A DEMIDL package (17) including a Source class (110) and an IListener class (120)
0), the INname service class is implemented in the event name service (30), the ISource class is implemented in the first event source (10), Fi
lterRep class (140) and ListenerR
It has the ep class (150) and the above-mentioned Listener
The ep class (150) is the IListener class (1
20), and the IListener class is implemented in the first event listener (20) and the event Re
The system of claim 10, having p-classes (160). 13. The medical imaging system (2) comprises an MR.
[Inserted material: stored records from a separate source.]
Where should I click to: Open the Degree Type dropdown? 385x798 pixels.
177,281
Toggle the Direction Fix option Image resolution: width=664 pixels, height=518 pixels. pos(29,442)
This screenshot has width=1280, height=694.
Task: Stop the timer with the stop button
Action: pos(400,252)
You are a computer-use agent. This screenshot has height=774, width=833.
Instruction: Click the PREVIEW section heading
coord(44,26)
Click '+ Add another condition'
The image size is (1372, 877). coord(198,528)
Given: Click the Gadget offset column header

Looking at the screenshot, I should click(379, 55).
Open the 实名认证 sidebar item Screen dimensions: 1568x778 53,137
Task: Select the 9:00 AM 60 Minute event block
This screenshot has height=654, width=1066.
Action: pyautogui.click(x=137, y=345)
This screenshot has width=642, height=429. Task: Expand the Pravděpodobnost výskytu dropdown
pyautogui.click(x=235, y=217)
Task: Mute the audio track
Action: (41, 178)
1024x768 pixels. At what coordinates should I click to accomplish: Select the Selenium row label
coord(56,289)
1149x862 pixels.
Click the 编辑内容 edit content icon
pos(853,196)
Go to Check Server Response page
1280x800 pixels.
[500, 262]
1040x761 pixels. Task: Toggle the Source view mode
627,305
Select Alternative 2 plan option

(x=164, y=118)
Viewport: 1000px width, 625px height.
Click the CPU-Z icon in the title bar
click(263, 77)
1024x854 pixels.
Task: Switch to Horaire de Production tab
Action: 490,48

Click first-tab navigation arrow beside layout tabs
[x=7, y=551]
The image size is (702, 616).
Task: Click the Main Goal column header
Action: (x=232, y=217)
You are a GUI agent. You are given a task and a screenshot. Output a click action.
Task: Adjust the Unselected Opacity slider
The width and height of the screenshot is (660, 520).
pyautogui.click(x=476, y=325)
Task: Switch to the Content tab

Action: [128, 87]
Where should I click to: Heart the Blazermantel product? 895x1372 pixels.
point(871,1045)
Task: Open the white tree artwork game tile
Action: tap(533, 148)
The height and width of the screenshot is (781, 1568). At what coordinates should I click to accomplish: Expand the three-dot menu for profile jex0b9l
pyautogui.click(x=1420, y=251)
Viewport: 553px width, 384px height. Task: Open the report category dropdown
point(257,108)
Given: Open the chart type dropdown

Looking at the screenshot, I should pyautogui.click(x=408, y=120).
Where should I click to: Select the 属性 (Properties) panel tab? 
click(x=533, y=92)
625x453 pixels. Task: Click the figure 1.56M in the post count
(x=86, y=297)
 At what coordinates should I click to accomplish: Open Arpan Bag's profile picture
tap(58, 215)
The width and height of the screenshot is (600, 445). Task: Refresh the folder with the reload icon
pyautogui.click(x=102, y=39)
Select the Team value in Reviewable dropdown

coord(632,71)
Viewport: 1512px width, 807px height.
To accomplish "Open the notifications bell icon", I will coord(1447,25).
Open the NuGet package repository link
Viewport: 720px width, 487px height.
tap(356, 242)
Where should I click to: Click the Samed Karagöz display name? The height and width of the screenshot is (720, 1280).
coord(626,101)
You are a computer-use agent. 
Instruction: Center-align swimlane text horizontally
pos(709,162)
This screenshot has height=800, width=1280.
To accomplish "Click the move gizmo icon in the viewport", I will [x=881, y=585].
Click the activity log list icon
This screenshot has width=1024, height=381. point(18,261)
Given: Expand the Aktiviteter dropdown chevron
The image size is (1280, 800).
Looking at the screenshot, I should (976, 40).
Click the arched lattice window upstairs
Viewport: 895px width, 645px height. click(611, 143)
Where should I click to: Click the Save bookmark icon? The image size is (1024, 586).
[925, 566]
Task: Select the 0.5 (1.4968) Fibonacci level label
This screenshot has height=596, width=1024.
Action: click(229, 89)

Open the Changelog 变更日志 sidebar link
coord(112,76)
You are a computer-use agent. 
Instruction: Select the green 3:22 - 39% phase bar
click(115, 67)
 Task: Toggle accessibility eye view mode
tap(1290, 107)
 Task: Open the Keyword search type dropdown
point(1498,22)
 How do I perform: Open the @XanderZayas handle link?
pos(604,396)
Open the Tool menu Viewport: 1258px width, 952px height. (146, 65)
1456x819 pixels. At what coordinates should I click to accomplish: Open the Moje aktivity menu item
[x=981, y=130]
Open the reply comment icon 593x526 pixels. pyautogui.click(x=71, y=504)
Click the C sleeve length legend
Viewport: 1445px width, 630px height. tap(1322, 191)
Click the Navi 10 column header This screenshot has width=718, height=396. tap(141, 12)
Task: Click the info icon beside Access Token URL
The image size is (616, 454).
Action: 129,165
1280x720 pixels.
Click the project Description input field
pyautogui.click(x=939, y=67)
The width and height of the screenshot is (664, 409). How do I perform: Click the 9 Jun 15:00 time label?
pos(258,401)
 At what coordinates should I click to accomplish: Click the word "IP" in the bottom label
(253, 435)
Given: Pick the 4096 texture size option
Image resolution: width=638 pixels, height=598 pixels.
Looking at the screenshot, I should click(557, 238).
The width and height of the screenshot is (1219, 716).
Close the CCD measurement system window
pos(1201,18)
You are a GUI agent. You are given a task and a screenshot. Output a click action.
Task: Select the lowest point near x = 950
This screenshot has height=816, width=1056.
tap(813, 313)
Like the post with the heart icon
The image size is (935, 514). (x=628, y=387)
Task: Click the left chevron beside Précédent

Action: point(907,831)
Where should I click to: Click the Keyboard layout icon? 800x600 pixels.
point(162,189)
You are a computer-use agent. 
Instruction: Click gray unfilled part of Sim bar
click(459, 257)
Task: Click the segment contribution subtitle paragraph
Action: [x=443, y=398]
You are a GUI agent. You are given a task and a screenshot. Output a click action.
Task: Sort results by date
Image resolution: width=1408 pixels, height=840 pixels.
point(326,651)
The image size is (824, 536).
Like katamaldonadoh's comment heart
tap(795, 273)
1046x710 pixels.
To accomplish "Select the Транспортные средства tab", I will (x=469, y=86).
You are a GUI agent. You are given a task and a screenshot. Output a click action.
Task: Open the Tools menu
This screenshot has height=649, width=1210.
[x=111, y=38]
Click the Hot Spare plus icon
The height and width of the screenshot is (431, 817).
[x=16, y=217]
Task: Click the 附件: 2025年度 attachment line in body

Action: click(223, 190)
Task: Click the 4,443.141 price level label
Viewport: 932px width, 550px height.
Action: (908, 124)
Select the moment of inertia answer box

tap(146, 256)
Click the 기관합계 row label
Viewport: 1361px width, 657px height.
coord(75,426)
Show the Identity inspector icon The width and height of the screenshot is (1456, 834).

The system of claim 1, which is one of an I medical imaging system, a CT system, a PET medical imaging system, an x-ray scanner, and a nuclear imaging scanner. 14. A plurality of event source applications (10) capable of providing an event to an event listener application (20) as an issuer, and the plurality of event listener applications (20). As the subscriber, the event listener application that can receive at least a part of the event from the event source application (10) by using the event filtering mechanism, and the plurality of event sources and the event listener application (10). , 20), host means (22, 24) for hosting at least one of the above, and an event name service (30) that an event listener application can register. Information in the medical imaging system (2), where the event source application (10) only provides the event to the event listener application (20) if the user has registered with the event name service (30) for the event. Communications system. 15. The event source application (1
0) At least one and one of the event listener applications (20) resides on one host device, and
Two host devices are included in the host means (22, 24),
14. The system of claim 13, wherein the language used in event communication is CORBA. 16. One of the event source applications (10) resides on a different host device (22) than one of the event listener applications (20), and one of the event source applications (10) , Event listener application (1 of 20)
Use different architectures and different languages,
The system of claim 13, 17. A first application (20) that is an event listener, a second application (10) that is an event source, and an event name service (30).
And the event name service (30) to the event listener (20)
And (330, 360) registering at least one of the event source (10) and at least one of the event listener and the event source.
An information communication method for a medical imaging system (2), comprising the step (320) of sending an event from an event source (10) to an event listener (20) when registering one in an event name service (30). 18. At least one of said event listener and event source is an event name service (30).
In the step of registering with the event name service (3
0) registering (330), determining whether a particular event source providing the desired event currently exists (370), and identifying the particular event source as it is not currently active. And a step of providing a proxy for the event source, wherein the proxy is provided by the event name service, and the registration information from the proxy to the specific event source when the specific event source is in an operating state. Send (38
18. The method of claim 17, comprising step 0). 19. The method further comprises providing a registered event source list (350) and unregistering at least one of the event source and event listener from the event name service (340). The method of claim 17, wherein: 20. A method of communicating information for a distributed medical imaging scanner / workstation platform (2), the method comprising: providing a first event source (10) to a first host (22) of the platform; Providing a first event listener (20) to a second host (24), registering the first event source (10) with an event name service (30) (330), request (350) ), Providing a list of the first event source (10) and a second event source, and providing the desired event requested by the first event listener (20). Determining (310) whether the desired event source is registered, and the desired event source is registered. The method comprises sending (320) a desired event from the desired event source to the first event listener (20) when being played.